By our correspondents
October 23, 2016

Sartaj Aziz unaware of any Afghan Taliban delegation visiting Pakistan

ISLAMABAD: Three senior Taliban members travelled to Pakistan this week and held a series of meetings with Pakistani officials in Islamabad, mainly to brief them about the recent talks held in Qatar between the Taliban and Kabul, Afghan Ambassador to Pakistan, Hazrat Omar Zakhilwal confirmed.

Zakhilwal said he was aware of the meetings. “We know about these recent meetings but we don’t know what was discussed between the Taliban and Pakistani officials,” he said.

According to a senior Taliban official, the Taliban who were sent to Pakistan were Mulla Salam Hanifi and Mulla Jan Muhammad, both former ministers in the Taliban government, and Maulvi Shahabuddin Dilawar, a former ambassador to Saudi Arabia and Pakistan.

A foreign news agency reported that a senior Pakistani security official confirmed the latest meetings between the Taliban and Pakistani authorities, saying Islamabad was playing its role to ensure peace in neighbouring Afghanistan. Pakistan has repeatedly said it will support any effort aimed at bringing peace in Afghanistan.

“We will keep making efforts to facilitate talks between Kabul and the Taliban, as we did in July 2015, but the world knows who scuttled the peace process at the time and we do not want to discuss those bitter things,” the official was quoted as saying.

Pakistan arranged the first-ever face-to-face talks between Kabul and the Taliban in 2015, but the peace process broke down after the Afghan government announced the death years earlier of the Taliban’s one-eyed founder and leader Mulla Omar. 

In the time since, a leadership struggle within the Taliban’s ranks broke into the open and Mulla Omar’s successor was killed in a US drone strike in Pakistan. The latest development came after Taliban and Afghan government officials held new secret talks in Qatar aimed at restarting peace negotiations to end the country’s long war. Pakistan was not involved in the talks and the Taliban said Pakistan was not aware of them until they were over.

Meanwhile, Adviser to Prime Minister on Foreign Affairs Sartaj Aziz said he was not aware if any delegation of the Afghan Taliban had recently come to Pakistan to discuss the peace talks with the government in Kabul.

Speaking to the media, Sartaj Aziz said delegations keep coming and they have come in the past but right now there is no confirmation on the matter.

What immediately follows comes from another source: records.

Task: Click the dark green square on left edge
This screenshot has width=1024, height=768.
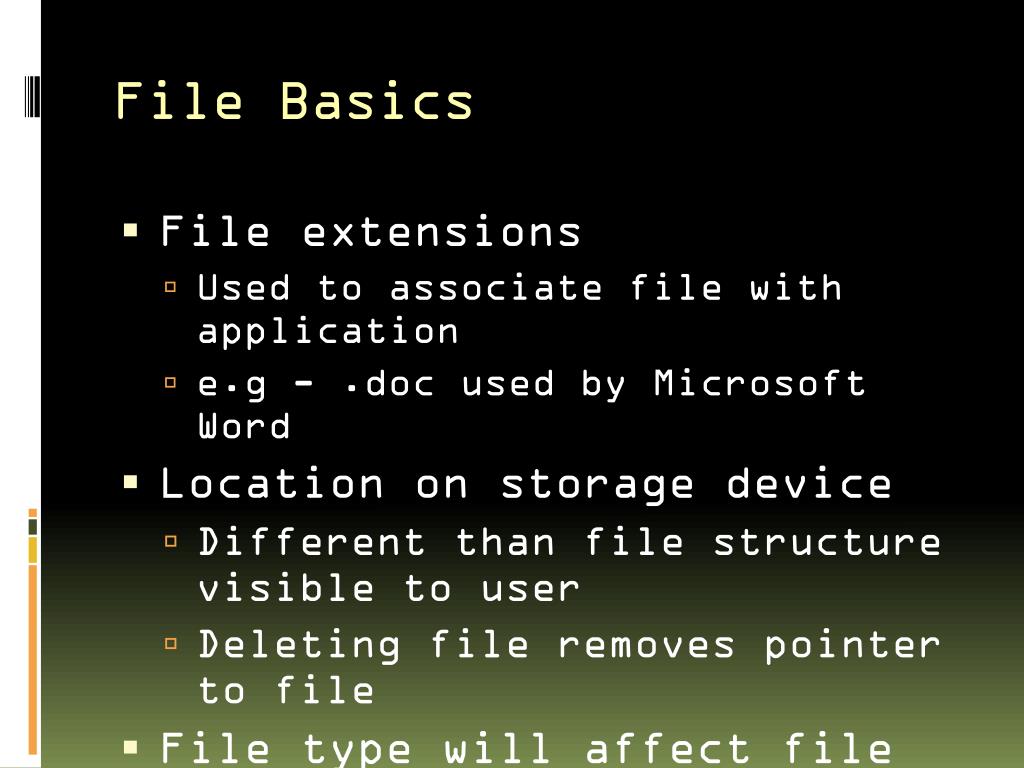Action: pos(33,526)
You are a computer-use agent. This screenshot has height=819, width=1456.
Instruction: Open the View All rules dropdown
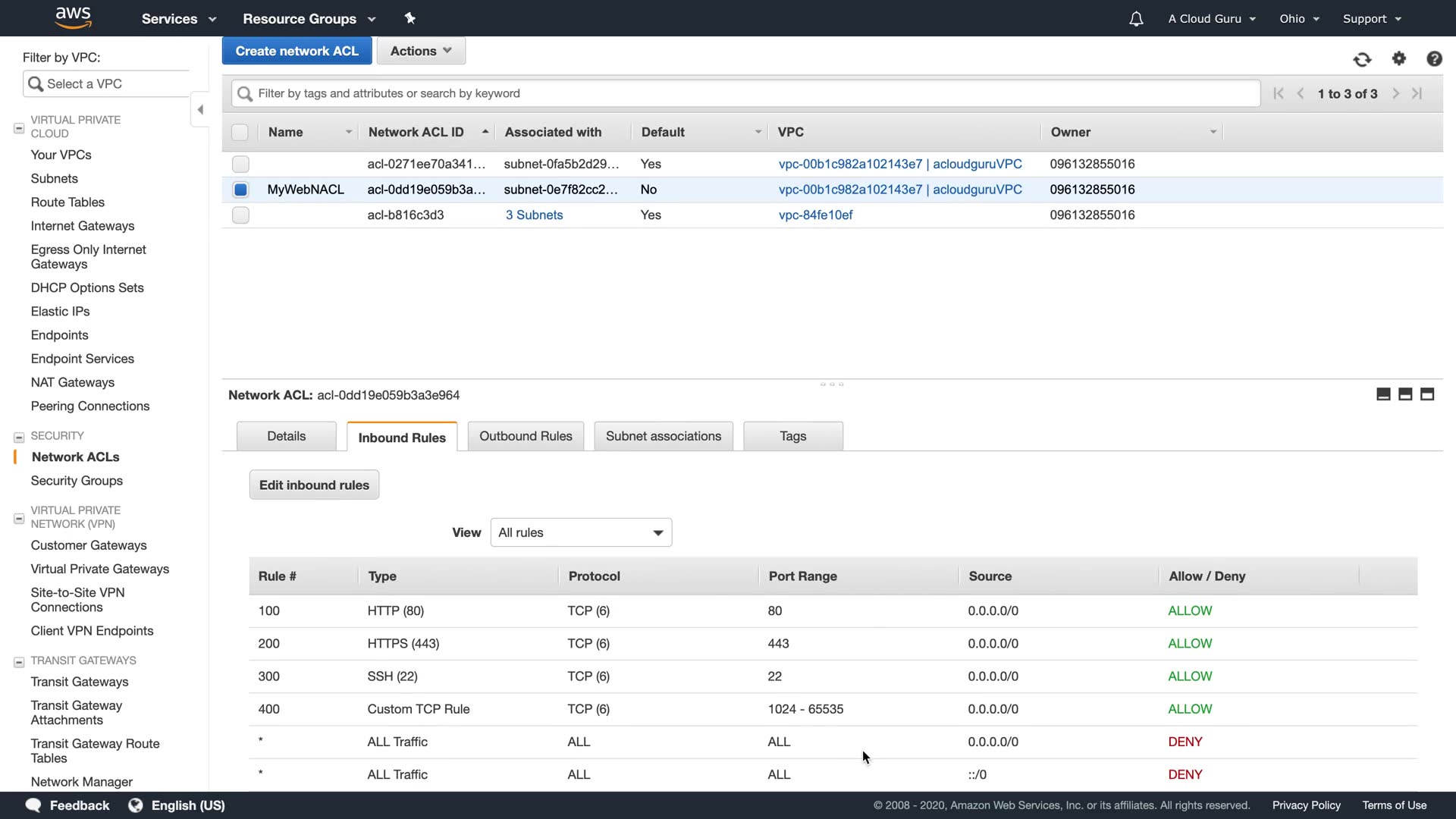point(581,532)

He said everyone was trying for peace in Afghanistan and if there is consensus on how to take the dialogue forward, the Quadrilateral Coordination Group (QCG), the four-nation group working for reconciliation in Afghanistan, could be approached.

When asked if he saw the Afghan Taliban becoming a part of the government in Kabul in future, the adviser said that remains to be seen, adding that a lot of steps will have to be taken before that stage arrives.